Os Estados Unidos decidiram aumentar em 25% a tarifa de importação sobre uma série de produtos brasileiros. Na prática, isso significa que esses produtos chegarão mais caros ao mercado americano, reduzindo a competitividade das empresas brasileiras que exportam para aquele país.
Segundo o governo americano, a medida foi tomada após uma investigação comercial que apontou práticas consideradas desfavoráveis às empresas dos EUA, envolvendo temas como o sistema Pix, barreiras comerciais e outras políticas econômicas brasileiras.
ENTENDA
O que é uma tarifa de importação?
É um imposto cobrado quando um produto entra em outro país.

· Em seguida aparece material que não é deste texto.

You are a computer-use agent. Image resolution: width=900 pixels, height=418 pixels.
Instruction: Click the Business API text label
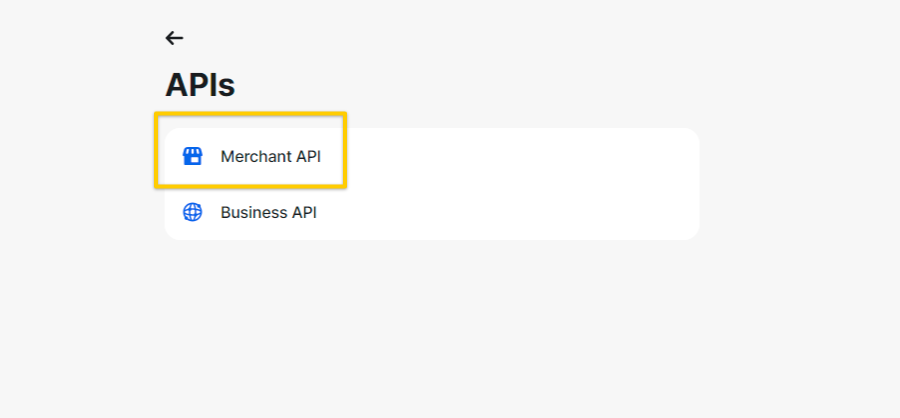(269, 212)
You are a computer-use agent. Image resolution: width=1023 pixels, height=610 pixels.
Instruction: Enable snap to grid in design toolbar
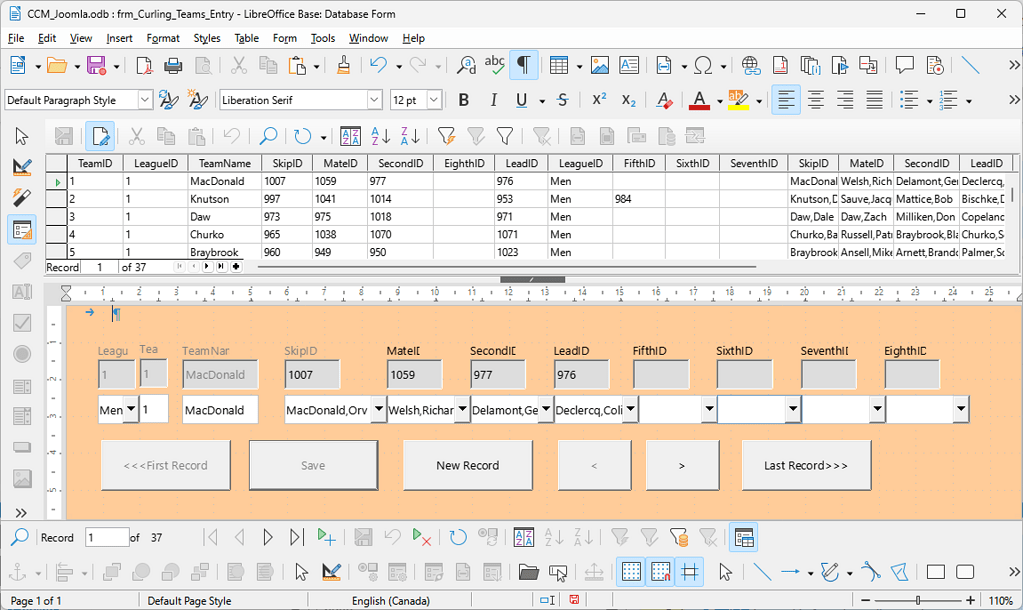[x=660, y=571]

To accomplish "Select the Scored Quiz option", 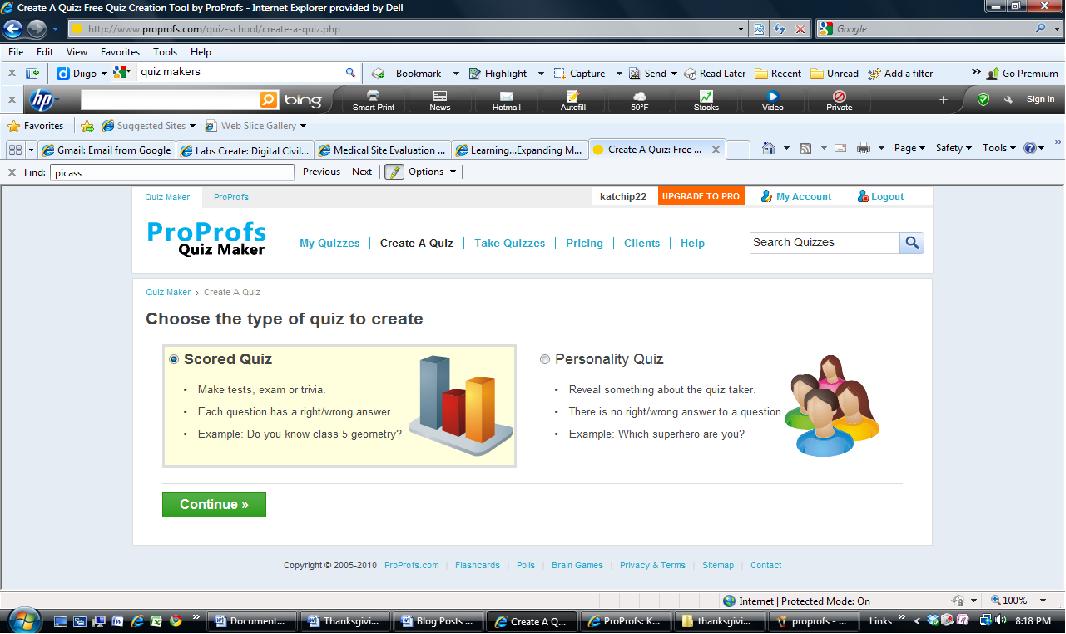I will tap(174, 359).
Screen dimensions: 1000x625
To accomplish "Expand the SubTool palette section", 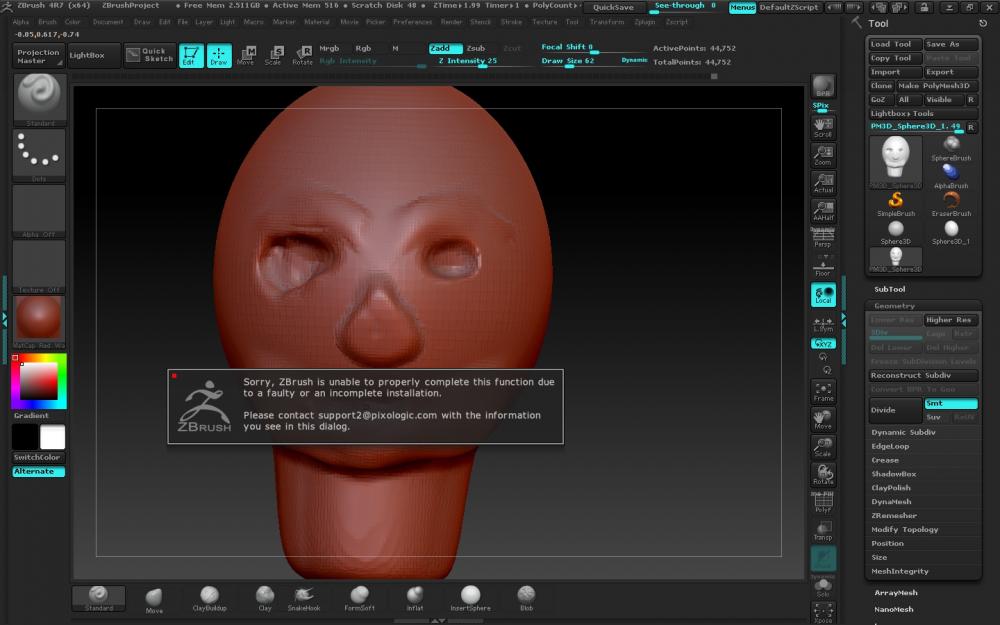I will pos(889,289).
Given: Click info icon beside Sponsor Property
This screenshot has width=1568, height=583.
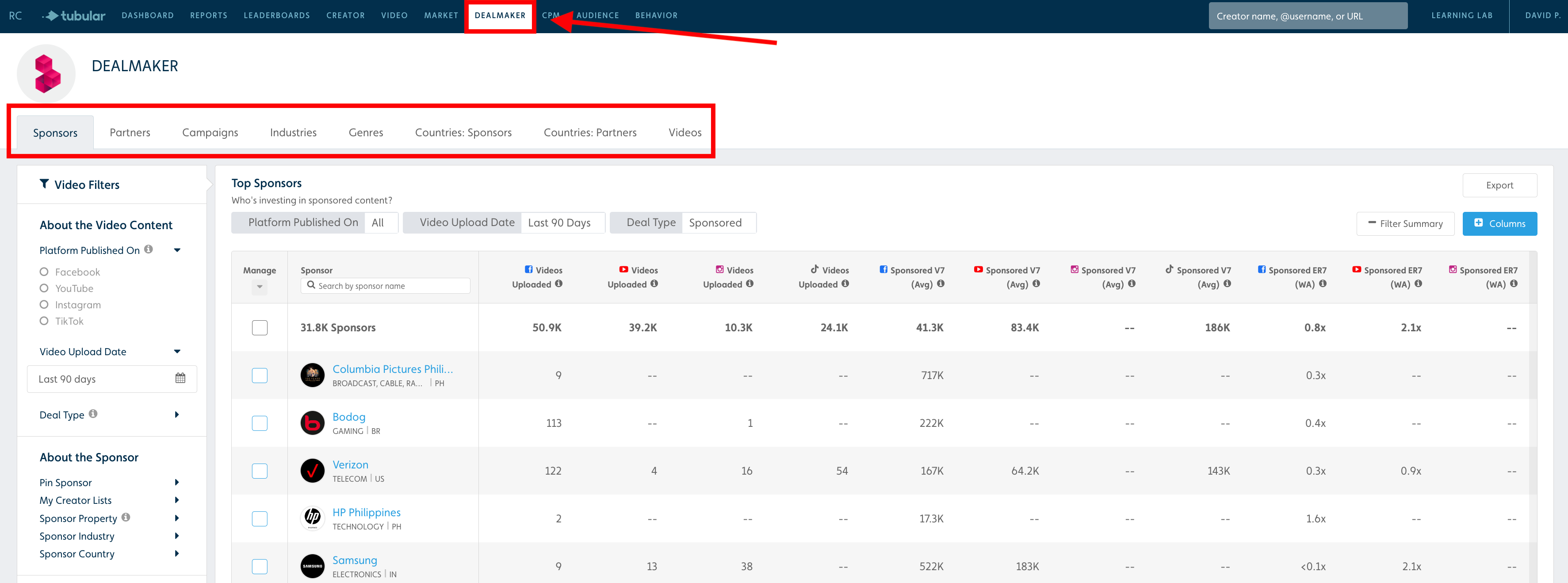Looking at the screenshot, I should click(126, 518).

Imagine um equipamento brasileiro vendido por R$ 100. Com a nova tarifa, esse mesmo produto poderá custar aproximadamente R$ 125 ao comprador americano. Quanto maior o preço, menor tende a ser o interesse pela compra, favorecendo concorrentes de outros países.

Quais setores podem ser mais afetados?
Entre os segmentos que podem sentir os maiores impactos estão:
- máquinas e equipamentos;
- indústria metalúrgica;
- calçados;
- etanol;
- parte da indústria de transformação.
Caso as exportações diminuam, algumas empresas poderão reduzir a produção e rever investimentos.
O que NÃO muda imediatamente?
Nem todos os produtos brasileiros foram atingidos.
Ficaram fora da nova tarifa itens importantes como:
- café;
- carne bovina;
- suco de laranja;
- petróleo bruto.
Isso reduz o risco de aumento imediato no preço dos alimentos e dos combustíveis.
O brasileiro vai sentir no bolso?
Não de imediato. Especialistas avaliam que o primeiro impacto deverá ocorrer sobre empresas exportadoras e trabalhadores ligados aos setores atingidos.
Se houver redução nas vendas para os Estados Unidos, algumas indústrias poderão diminuir a produção, afetando empregos e investimentos.
Já para o consumidor, eventuais reflexos dependerão da evolução das negociações entre os dois países e de possíveis medidas de resposta do governo brasileiro.
E Marília e região?
Embora a região não tenha a mesma dependência das exportações que grandes polos industriais, empresas ligadas ao agronegócio, à indústria e à cadeia de fornecedores podem sentir reflexos indiretos caso determinados setores reduzam investimentos ou produção. Por isso, economistas recomendam acompanhar os próximos desdobramentos antes de qualquer avaliação definitiva.
O que o empresário deve fazer?
Especialistas orientam cautela e planejamento. Entre as principais recomendações estão:
- buscar novos mercados para reduzir a dependência dos Estados Unidos;
- fortalecer o capital de giro;
- acompanhar linhas de crédito e programas de apoio disponibilizados pelos governos;
- investir em inovação e diferenciação de produtos;
- evitar decisões precipitadas enquanto as negociações continuam.
O que o consumidor deve fazer?
A principal recomendação é não entrar em pânico. Especialistas orientam:
- acompanhar a evolução dos preços dos produtos importados;
- pesquisar preços, principalmente em setores que podem receber maior oferta de mercadorias no mercado interno;
- evitar compras motivadas apenas pelo receio de aumentos;
- ficar atento ao mercado de trabalho caso atue em setores ligados às exportações.
No momento, não há necessidade de estocar alimentos ou combustíveis, já que os principais produtos da cesta básica brasileira ficaram fora da nova tarifa.
Qual a posição do governo brasileiro?
O governo brasileiro divulgou nota repudiando a decisão dos Estados Unidos (EUA). A nota diz ainda que a Lei de Reciprocidade brasileira será acionada "imediatamente", além de instrumentos para solução de conflitos no âmbito da Organização Mundial do Comércio (OMC):
"O Brasil iniciará imediatamente os trâmites para acionar os instrumentos previstos na Lei de Reciprocidade, aprovada por unanimidade pelo Congresso Nacional, e retomará o tema no âmbito do mecanismo de solução de controvérsias da OMC”.